> Required action: Pictures do not belong in the copy. Write out exactly the lines from the one containing "Task: Click Đồng Tháp special prize 896271" through the end of the data.

> Dataset entries:
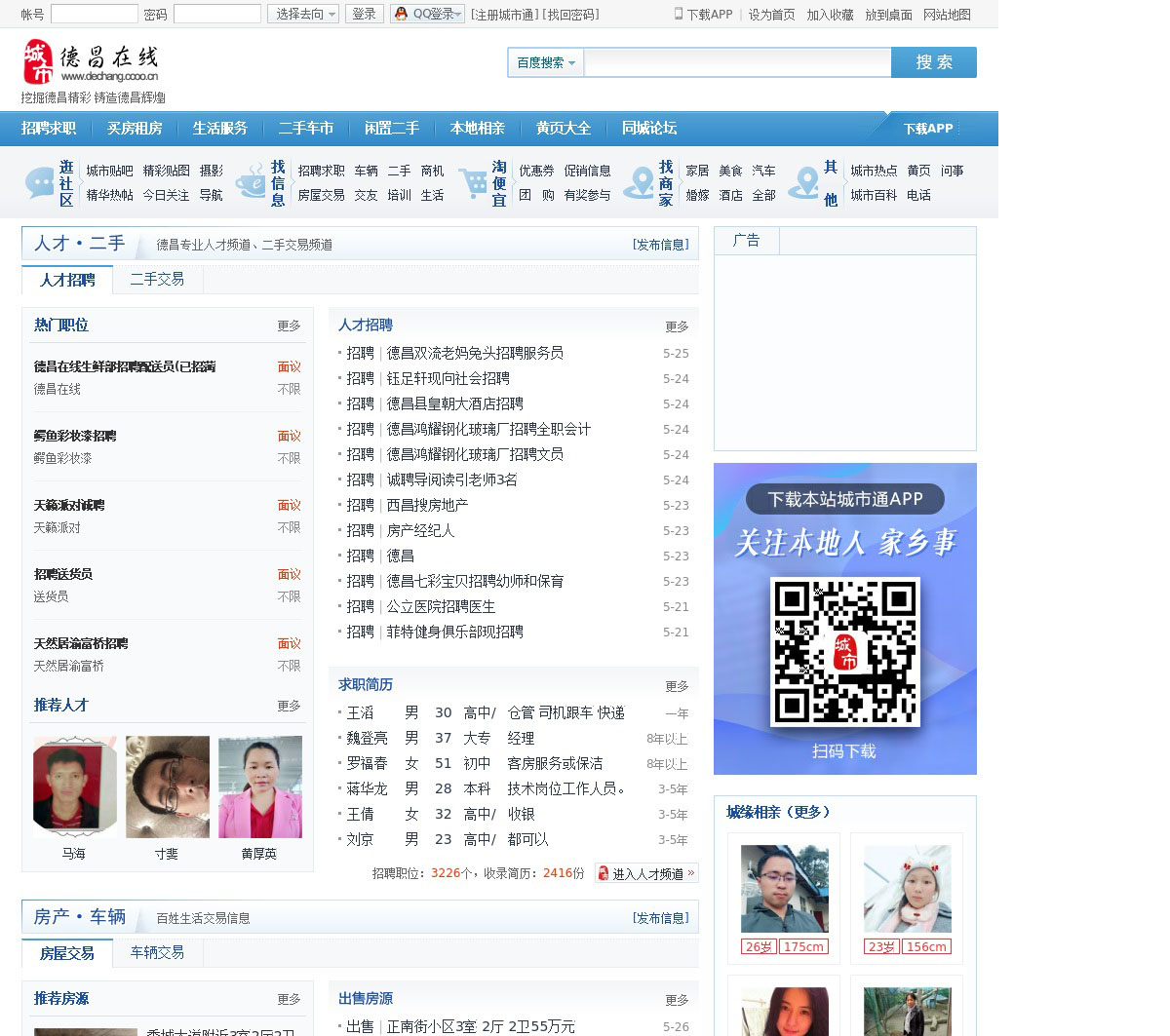Click the 找信息 teacup icon
1170x1036 pixels.
pyautogui.click(x=252, y=183)
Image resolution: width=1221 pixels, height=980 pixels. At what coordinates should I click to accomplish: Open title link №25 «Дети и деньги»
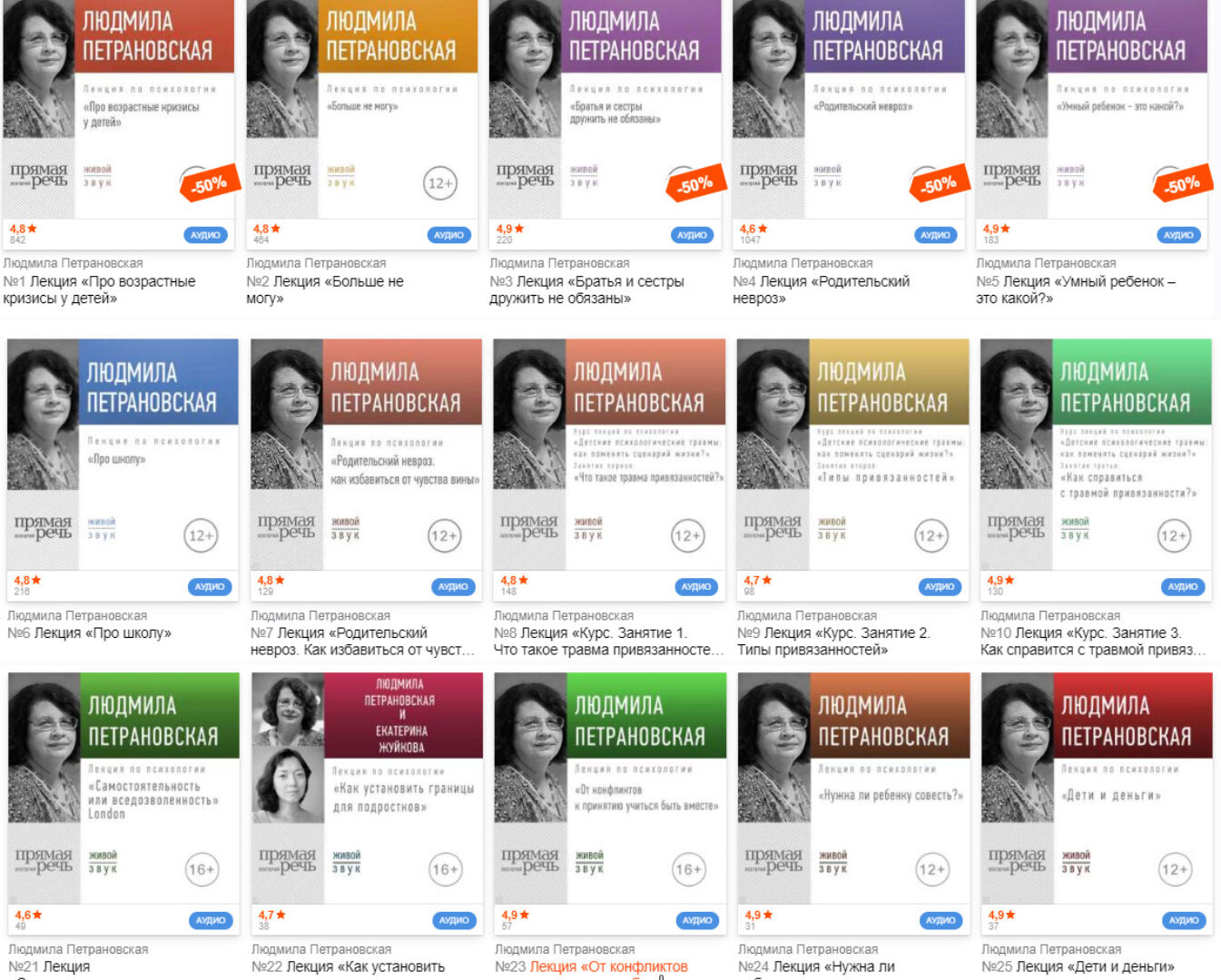pyautogui.click(x=1078, y=966)
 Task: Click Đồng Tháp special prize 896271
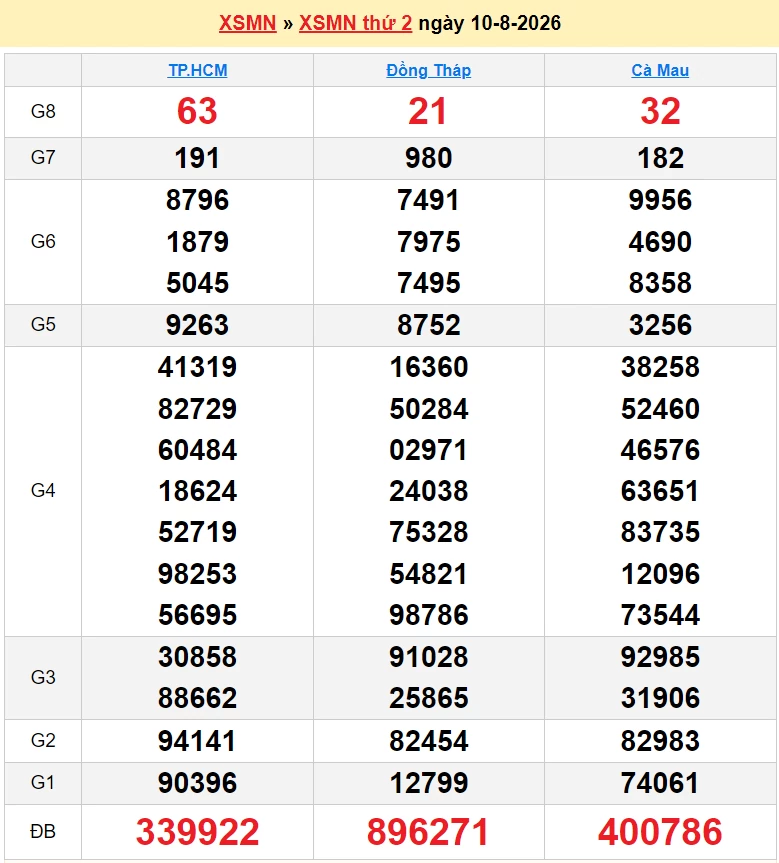428,832
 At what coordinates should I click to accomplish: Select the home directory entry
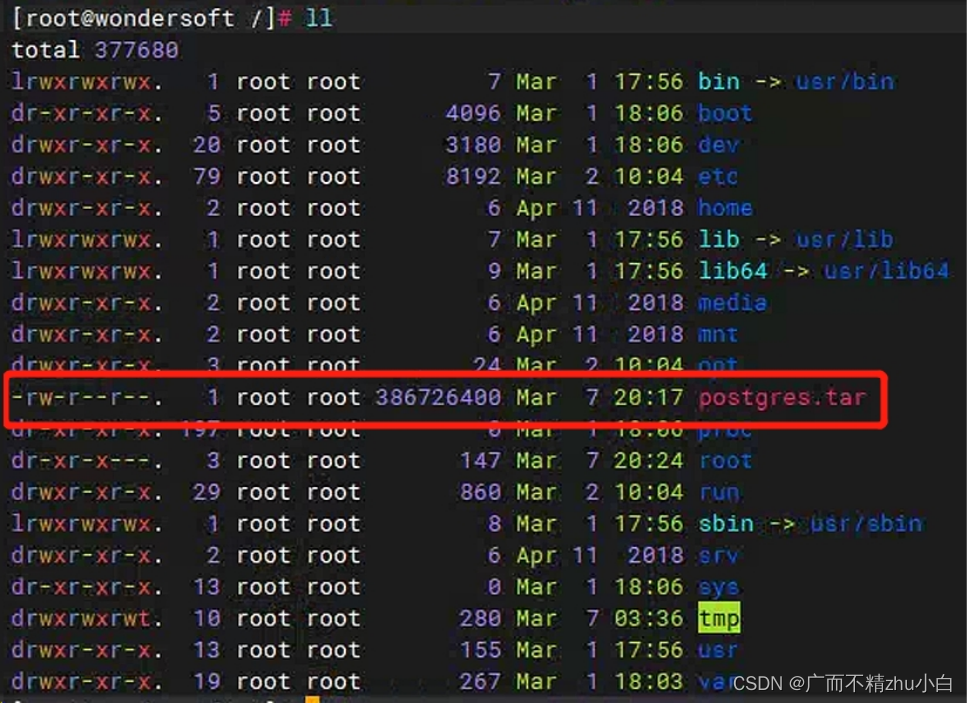click(x=724, y=207)
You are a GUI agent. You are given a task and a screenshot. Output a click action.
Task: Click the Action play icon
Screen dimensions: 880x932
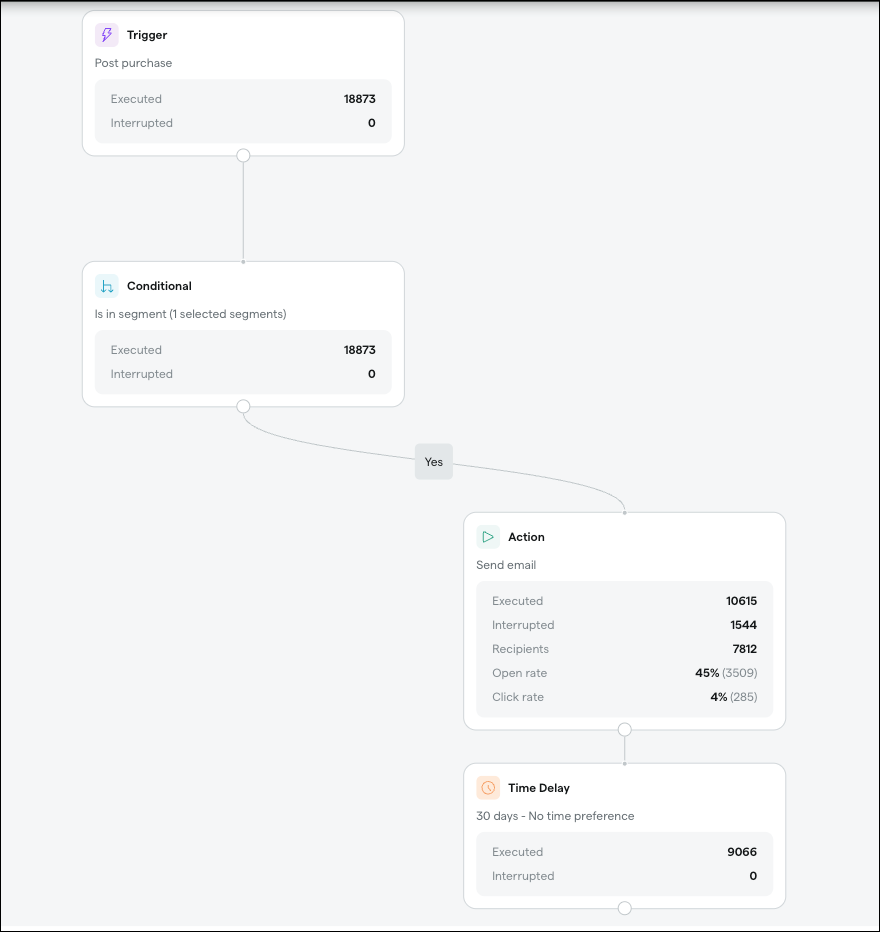coord(488,536)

> Problem solution:
 Task: Click Đồng Tháp special prize 896271
428,832
 At what coordinates should I click to accomplish: Select the home directory entry
click(x=724, y=207)
You are a GUI agent. You are given a task and a screenshot. Output a click action.
Task: Click the Action play icon
Screen dimensions: 880x932
coord(488,536)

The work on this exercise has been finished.